Y cómo debemos proceder para poner en términos prácticos esta forma de proceder? Deberemos proceder cómo una incubación, pero con algunos agregados. Imaginemos que tenemos un sueño (incubado o no) dónde somos perseguidos por un animal (para seguir el ejemplo anterior, digamos que es el tigre, bello símbolo de lo oculto en la selva, lo otro terrible). En el sueño, el tigre nos persigue hasta que nos despertamos jadeando.

Esto se repite un par de veces, por lo que decidimos que necesitamos una “curación” al estilo chamánico. Incubamos un sueño con el tigre (siguiendo los pasos del capítulo anterior) y en cuánto lo percibimos, podemos proceder de dos formas: mediánte la dialéctica o mediante el ataque. Personalmente, dejo que la situación dicte la respuesta (no necesariamente por lo antropomórfico del personaje…en sueños, uno dialoga con tigres y se encuentra con mudos que lo persiguen) pero cualquier método que parezca apropiado puede adoptarse.

 

Probablemente lo deberemos incubar junto con el sueño (es decir, cuándo armemos la frase, poesía, etc de incubación debemos incluir la intención de dialogar o atacar, dado que aún no tenemos la lucidez onírica para elegir concientemente y volveremos a experimentar la acción que queremos cambiar, cómo sería huir) y si no tenemos mucho control, seremos derrotados y volveremos a despertarnos, en cuyo caso si nos concentramos en la última imagen que tenemos del sueño, mientras nos volvemos a dormir (que si sucede en el medio de la noche, llevará solo unos segundos) para retomar el combate en el punto en que fuimos derrotados.

 

Este proceso de muerte simbólica y renacimiento es común a toda experiencia chamánica. Mediante este proceso, la persona deja su carácter profano y se transforma en un ser sacro; dicho de otro modo, al morir y renacer, participamos del mundo onírico con una confianza y fuerza renovada.
Al derrotar finalmente a nuestro adversario, o conseguir que sea parte de nuestro grupo de aliados, le solicitamos un regalo. Este símbolo, que deberemos anotar con cuidado especial, puede ser una canción, una imagen o una poesía. Utilizando este símbolo (primero en la incubación de los sueños, y cuándo alcancemos la lucidez, de forma conciente dentro del mundo onírico) podremos conseguir habilidades especiales en ese mundo (cómo volar, respirar agua, leer historias en los árboles) y nos permitirá invocar a nuestro aliado en caso de que lo necesitemos para defendernos de un ataque de otro personaje.

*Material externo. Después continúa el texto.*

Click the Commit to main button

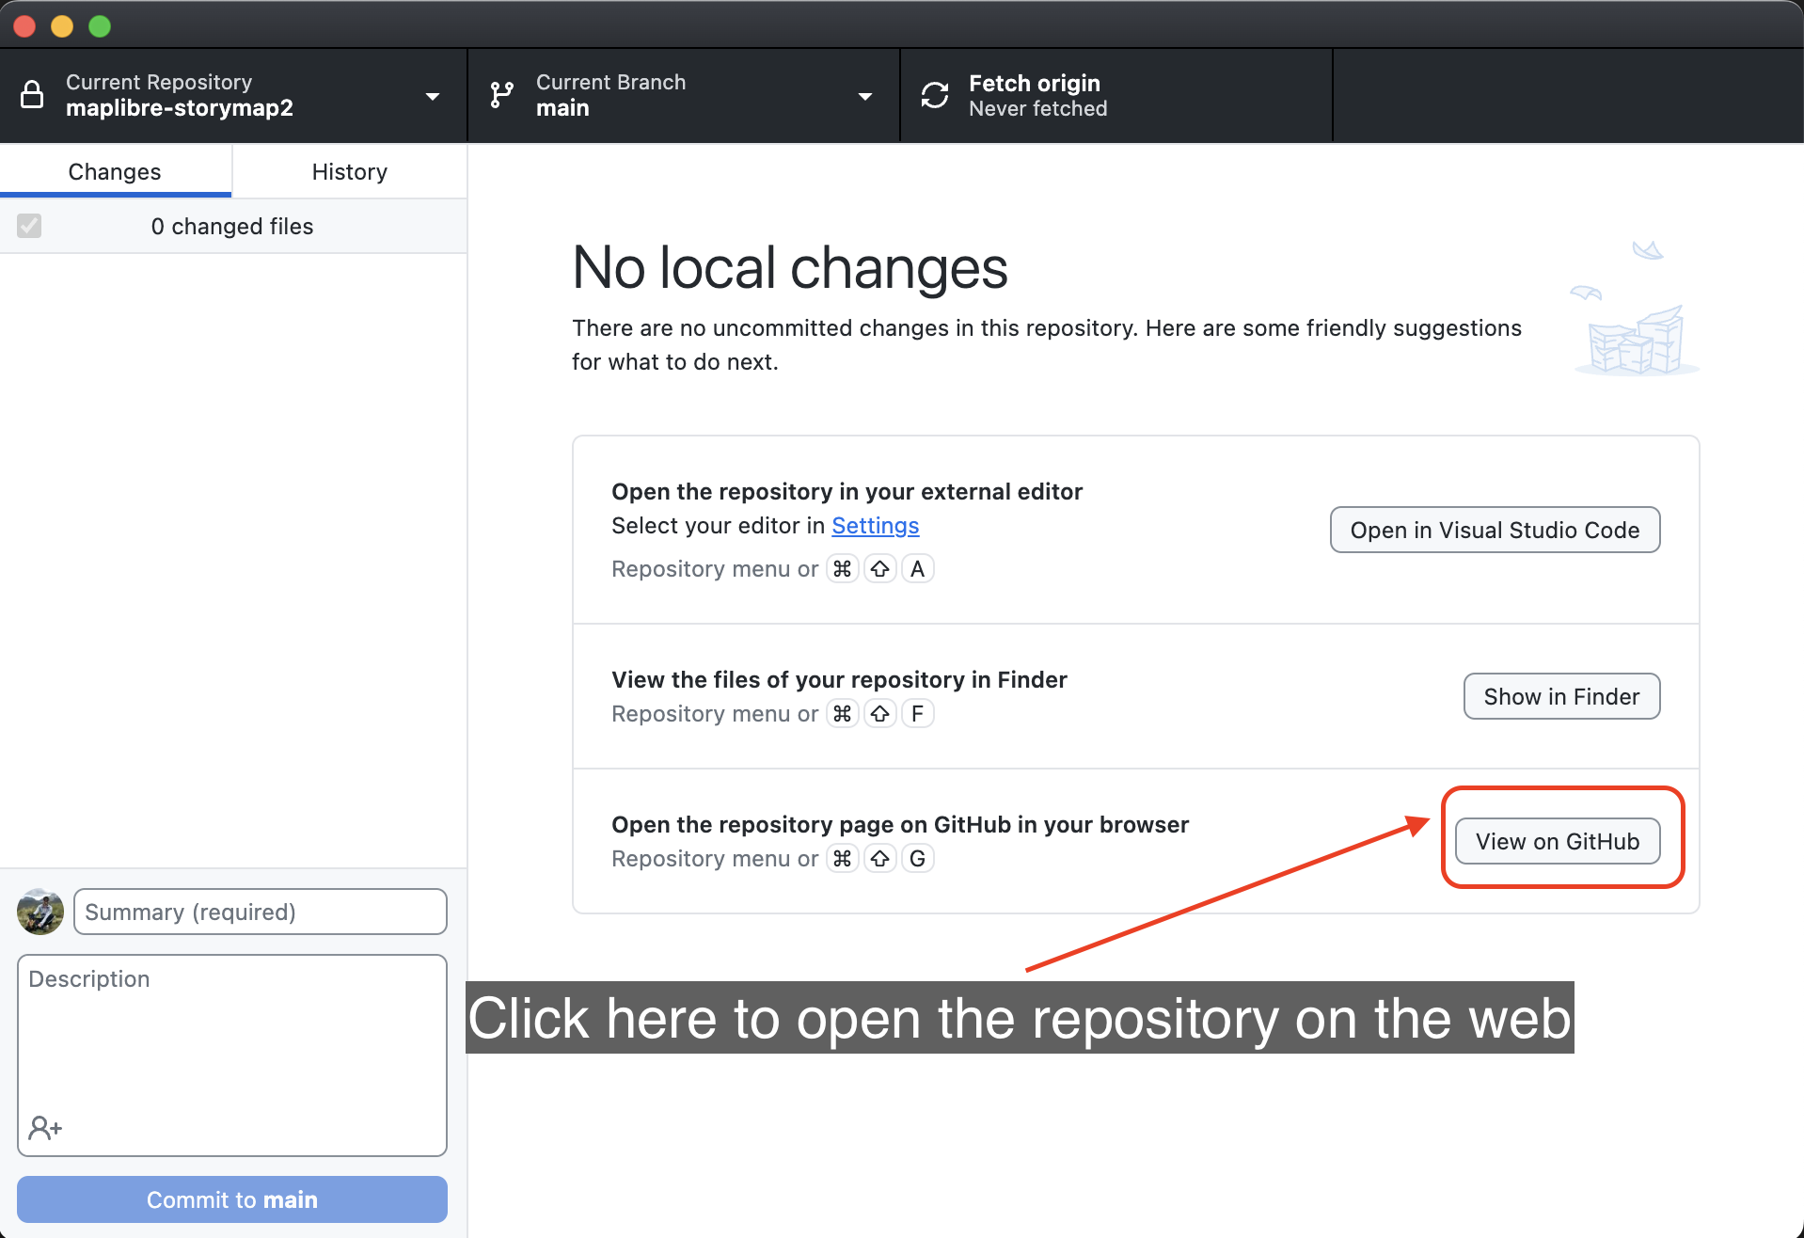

Al pasar el tiempo, nuestros aliados son tantos personajes que ningún personaje que nos ataque dura más que unos momentos hasta que se transforma en nuestro aliado, y enriquece nuestros sueños.

 

En el caso de estar frente a una situación placentera que no hayamos podido consumar (por despertarse bruscamente, etc) se debe incubar un sueño en el cuál se continúe la relación o situación hasta su final. Una vez que se haya conseguido, se le puede solicitar un regalo al personaje (de nuevo es bueno recordar incubar estas intenciones en la frase que da nacimiento al sueño) con lo cuál el personaje será un aliado nuestro, si bien los aliados conseguidos por este método son principalmente útiles para vivir situaciones placenteras, creativas y sensuales.

 

Para finalizar este capítulo, querría mencionar una cierta práctica que realizan tanto los chamanes Senoi cómo los budistas tántricos Tibetanos (los principales adeptos oníricos de la historia). El chamán o yogui que quiere incrementar su seguridad y estabilidad incuba o persigue un sueño en el cuál se realice todo lo más horroroso que puede concebir o tenga relaciones tántricas con la visión más sensual y hermosa que pueda imaginar. Al ganar de aliados a sus más terribles pesadillas y consortar con sus visiones más sensuales, el yogui o chamán aumenta cada vez más su seguridad en el mundo onírico y en el mundo vespertino.